Chapter 4.7 Flashcards
Row vectors and column vectors
In an mxn matrix A, the m rows create the m row vectors and the n columns create the n column vectors
Row space, column space and null space
In an mxn matrix A, the subspace R^(n) spanned by the row vectors is called the row space of A and the subspace R^(m) spanned by the column vectors of A is called the coulmn space of A. The solution space of the homogeneous system Ax=0 is called the null space of A
What are the two general questions of chapter 4.7
1) What relationship exist among between the solutions of a linear system Ax=b and a row space, column space and null space of the coefficient matrix A.
2) What relationship exist among the row space, column space and null space of a matrix.
If x0 is any solution of a constant linear system Ax=0, and if S={v1, v2, … , vk} is a basis for the null space of A then
Every solution of Ax=b can be expressed in the form
x = x0 + c1v1 + c2v2 + … + ckvk
conversely, for all choices of scalars c1, c2, … , ck, the vector x in this formula is a solution of Ax=b
A system of linear equations Ax=b is consistemt iff
b is in the column space of A
The general solution of a consistemt linear system can be expressed as
The sum of a particular solution of that system and a general solution of the corresponding homogeneous system.

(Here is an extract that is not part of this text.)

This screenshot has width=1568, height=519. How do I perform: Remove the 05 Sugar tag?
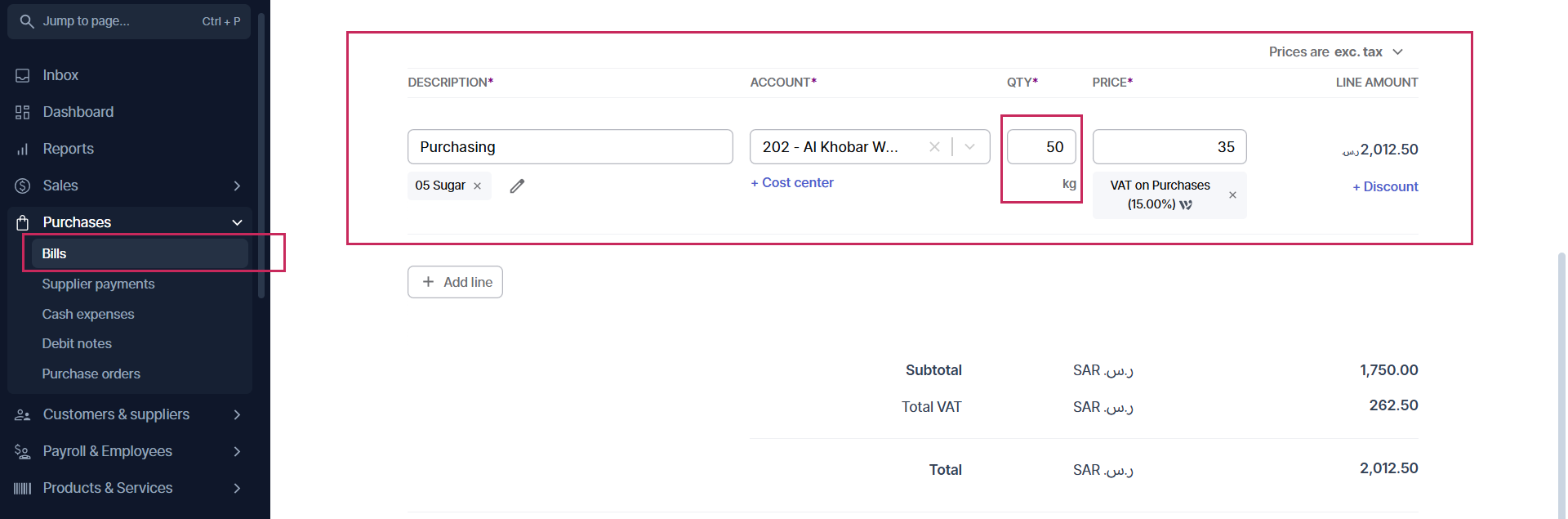point(478,186)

What relation is there between elementary row operations and the row space, column space and null space of a matrix?
Row operations do not change the row space or null space of a matrix but may change the column space
Find bases for the row and column spaces of a matrix in row echelon form by inspection
If a matrix R is in row echelon form, then the row vectors with leading 1’s (the nonzero row vectors) form a basis for the row space of A and the column vectors with leading 1’s form a basis for the column space of R
If A and B are row equivalent matrices then (2)
1) A given set of column vectors of A is linearly independent iff the corresponding column vectors of B are linearly independent.

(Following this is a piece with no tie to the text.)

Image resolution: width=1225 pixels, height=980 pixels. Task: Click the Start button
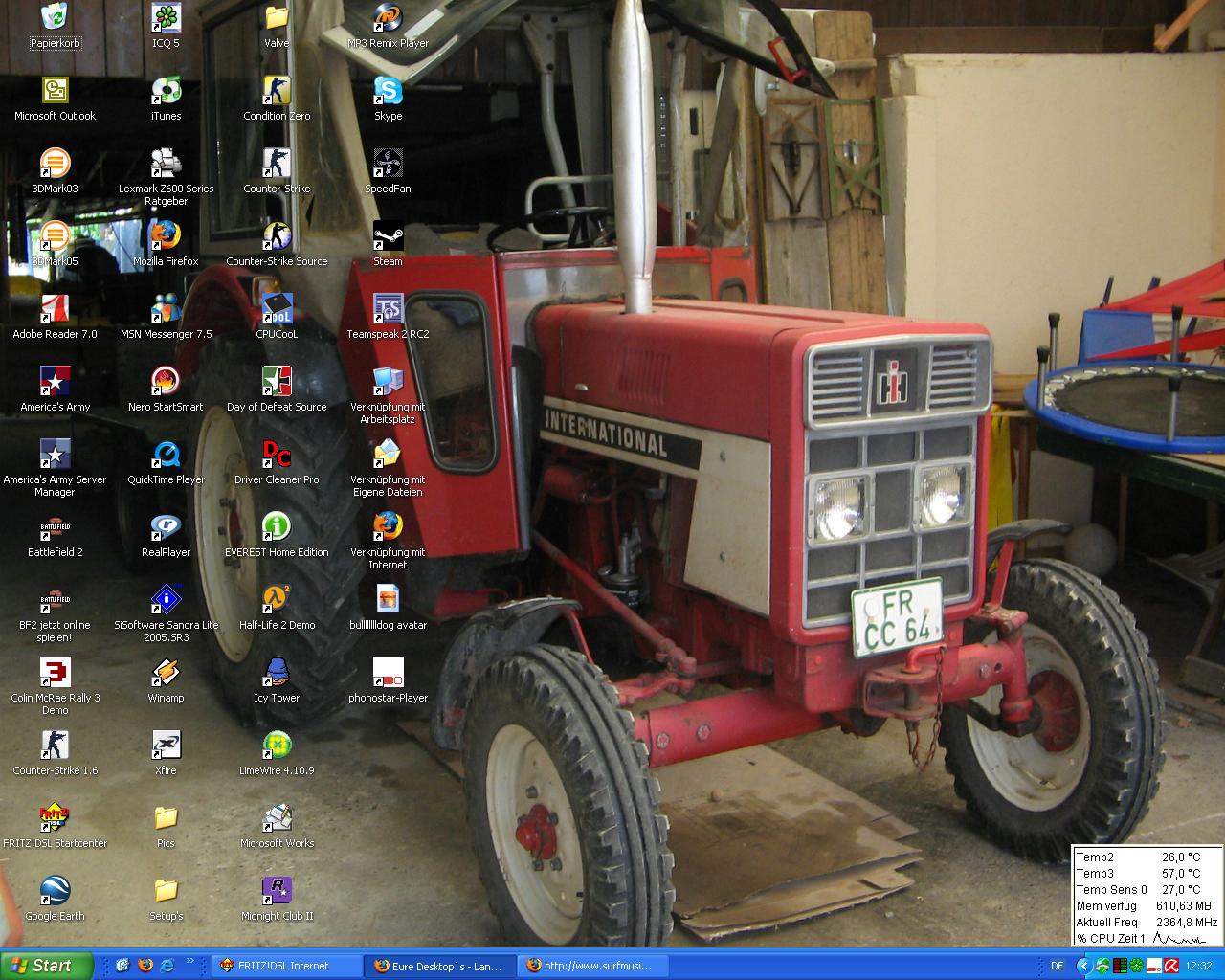point(46,966)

2) A given set of column vectors of Aform a basis for the column space of A iff the corresponding column vectors of B form a basis for the column space of B.
The Basis problem of chapter 4.7
Given a set of vectors S={v1, v2, … , vk} in R^(n), find a subset of these vectors that form a basis for span(s), and express those vectors that are not in that basis as a linear combination of the basis vectors.
Basis for Span(S) (4+2 step guide)
1) Form the matrix A having vectors in S={v1, v2, … , vk} as column vectors
2) Reduce the matrix A to reduced row echelon form R.
3) Denote the column vectors of R by w1, w2, … , wk
4) Identify the columns of R that contain the leading 1’s. The corresponding column vectors of A form a basis for span(S)
5) Obtain a set of dependency equations by expressing each column vector of R that does not contain a leading 1 as a linear combination of preceding column vectors that do countain leading 1’s.
6) Replace the column vectors of R that apear in the dependency equations by the corresponding column vectors of A.